The three-dimensional data are generally acquired by means of a sensor for taking three-dimensional measurements, for example a camera or lidar (acronym of light detection and ranging) associated with a computer.

The data acquired by the sensor for taking three-dimensional measurements are referenced in the Cartesian frame of the sensor using an intrinsic calibration of the sensor.

In addition, it is necessary to carry out an extrinsic geometric calibration of the sensor in order to be able to express the points detected by the sensor for taking three-dimensional measurements in another frame, for example a world frame.

The extrinsic calibration of the sensor for taking three-dimensional measurements consists in estimating the relative position between the sensor for taking three-dimensional measurements and a frame in which the acquired data are used, which will be called the world frame below.
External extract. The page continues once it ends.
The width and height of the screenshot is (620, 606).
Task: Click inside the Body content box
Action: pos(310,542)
In other words, the extrinsic calibration of the sensor for taking three-dimensional measurements consists in determining the geometric transformation between the sensor frame and the world frame.
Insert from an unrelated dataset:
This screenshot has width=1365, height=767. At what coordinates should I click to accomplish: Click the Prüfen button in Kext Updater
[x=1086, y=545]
The geometric transformation that allows the calibration of the sensor is characterized by extrinsic parameters that comprise three angles of rotation including roll about a longitudinal axis of the world frame, pitch about a transverse axis of the world frame and yaw about a vertical axis of the world frame, and three translations including a transverse translation, a longitudinal translation and a vertical translation.

In order to define this geometric transformation and to carry out an extrinsic calibration of the sensor for taking three-dimensional measurements, it is known to use an extrinsic calibration method that aims to determine the coordinates of a plurality of calibration targets in the sensor frame, by means of the sensor for taking three-dimensional measurements.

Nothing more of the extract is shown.